## PROMPT
Only the lines below starting at the one that contains "update from the" and ending at the one that contains "Where should I" are to be reproduced, exactly and with both ends kept.

## RECORDS SHOWN
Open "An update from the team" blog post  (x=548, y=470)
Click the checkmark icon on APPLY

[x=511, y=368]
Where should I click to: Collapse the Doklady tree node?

* * *

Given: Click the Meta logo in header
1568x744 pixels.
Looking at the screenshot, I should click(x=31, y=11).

## SOLUTION BELOW
Open "An update from the team" blog post  (x=548, y=470)
Click the checkmark icon on APPLY

[x=511, y=368]
Where should I click to: Collapse the Doklady tree node?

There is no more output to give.